Scheherazade’s Sandbox

The Year of the Snake, now coming to a close, promised introspection and wisdom. To help with this, my project for the year was writing a serialised novel on Royal Road: a four-volume series about ancient alien power facilities hidden inside a gas giant, complete with robot staff, errant human refugees and explorers, and an anxious off-switch masquerading as a housekeeper. It was tremendous fun and offered some interesting introspection, though the wisdom arrived as a single, serviceable nugget that has been stated elsewhere, but bears repeating here:

Whatever you do, don’t be boring.

Royal Road has the particular distinction of being all about “engage the reader”. There’s no performative aspect à la BookTok, there are barely any awards or contests, and readers can read for free, meaning they have zero investment beyond their desire to know what happens next. It’s an engagement sandbox that Scheherazade could have only dreamed of. Interestingly, a lot of stories on the platform cheerfully smash through several writing rules.
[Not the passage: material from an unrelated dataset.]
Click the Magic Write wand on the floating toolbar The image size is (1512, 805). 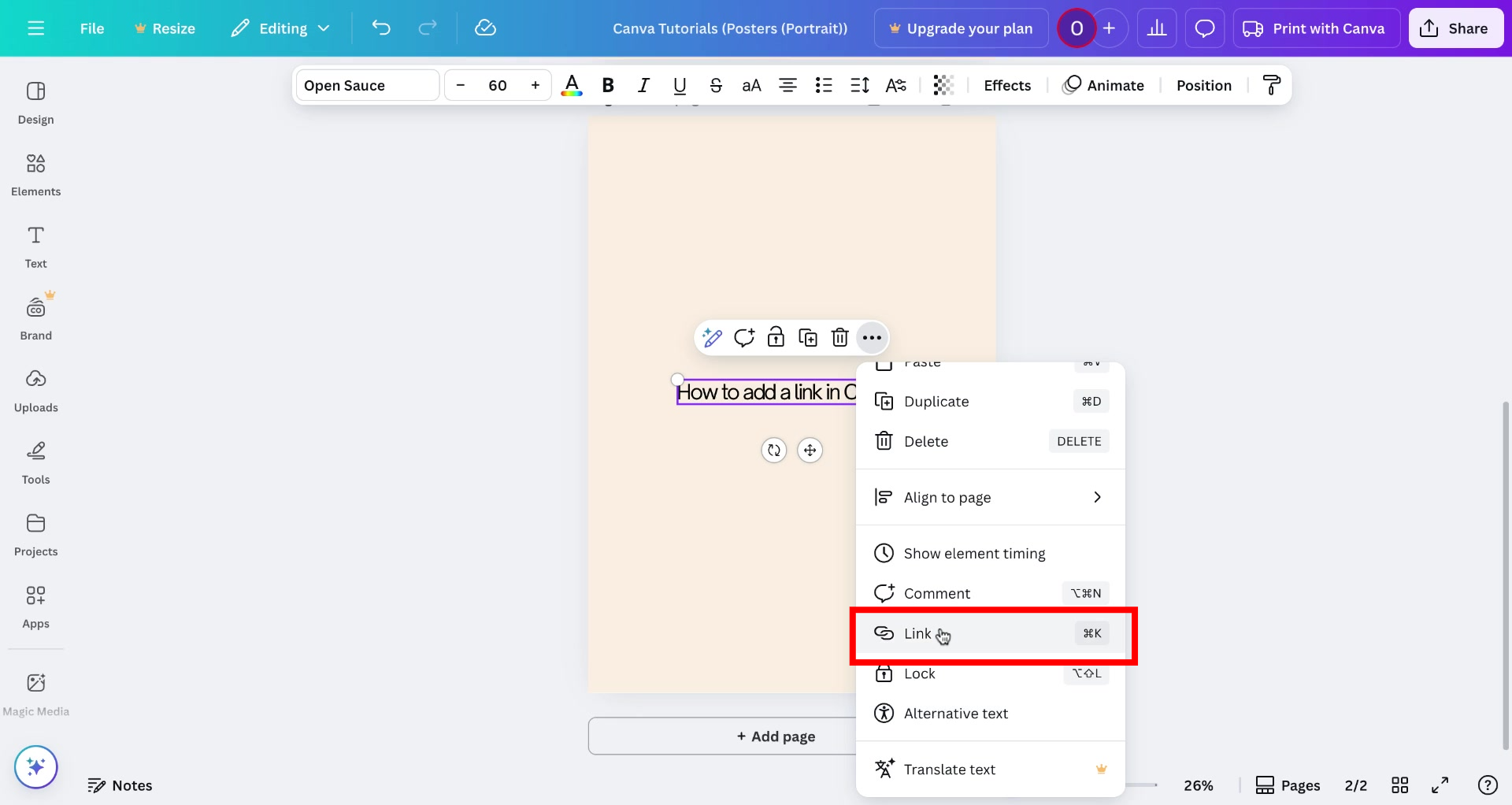[x=711, y=337]
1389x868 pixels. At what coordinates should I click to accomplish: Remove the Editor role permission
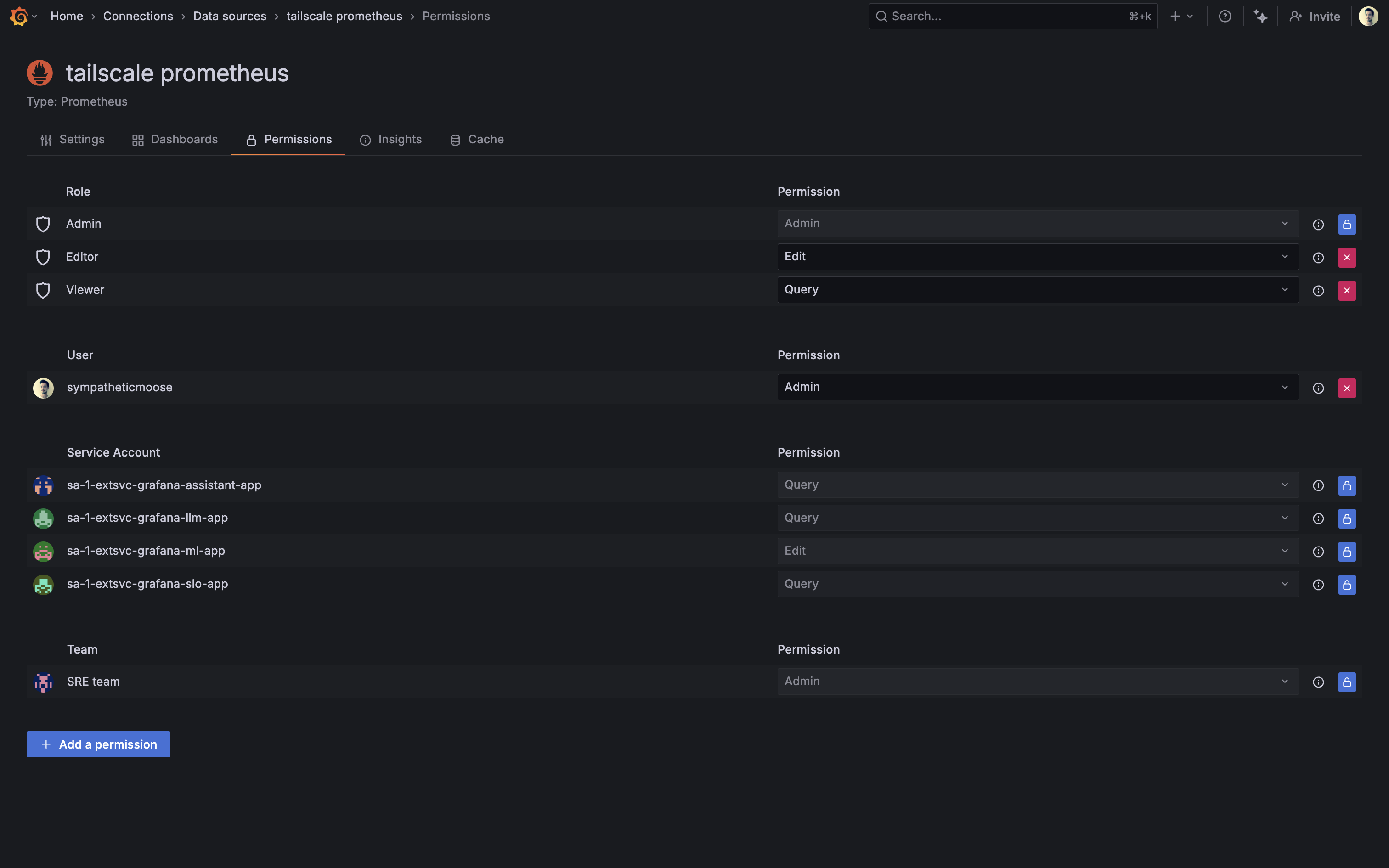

Start with the protagonist waking up? Practically a must for isekai.

Head hopping? More like head-hopscotch.

Adverbs? Sprinkle liberally.

Errors? Nah, your good.

But don’t ever be boring. These readers will drop a book the moment their attention starts to waver, and on Royal Road you can see this happening in real time (a very useful tool for introspective writers seeking wisdom). For instance, the reader numbers dropped to sixty per cent at my Chapter 8, suggesting there was a problem with the previous chapter. I went back to check and indeed found Chapter 7 to be meandering, confusing, and plodding. The problem lay in the structure, which swung erratically from exposition to complication to more exposition, ending on alarm. I took away a few hundred of the dullest words, put the complication in front of the merged exposition, and added an argument.

And indeed, the drop-off disappeared as newer readers started flowing through Chapter 7.

Royal Road won’t teach you beautiful prose, but it will show you whether anyone cares what happens next.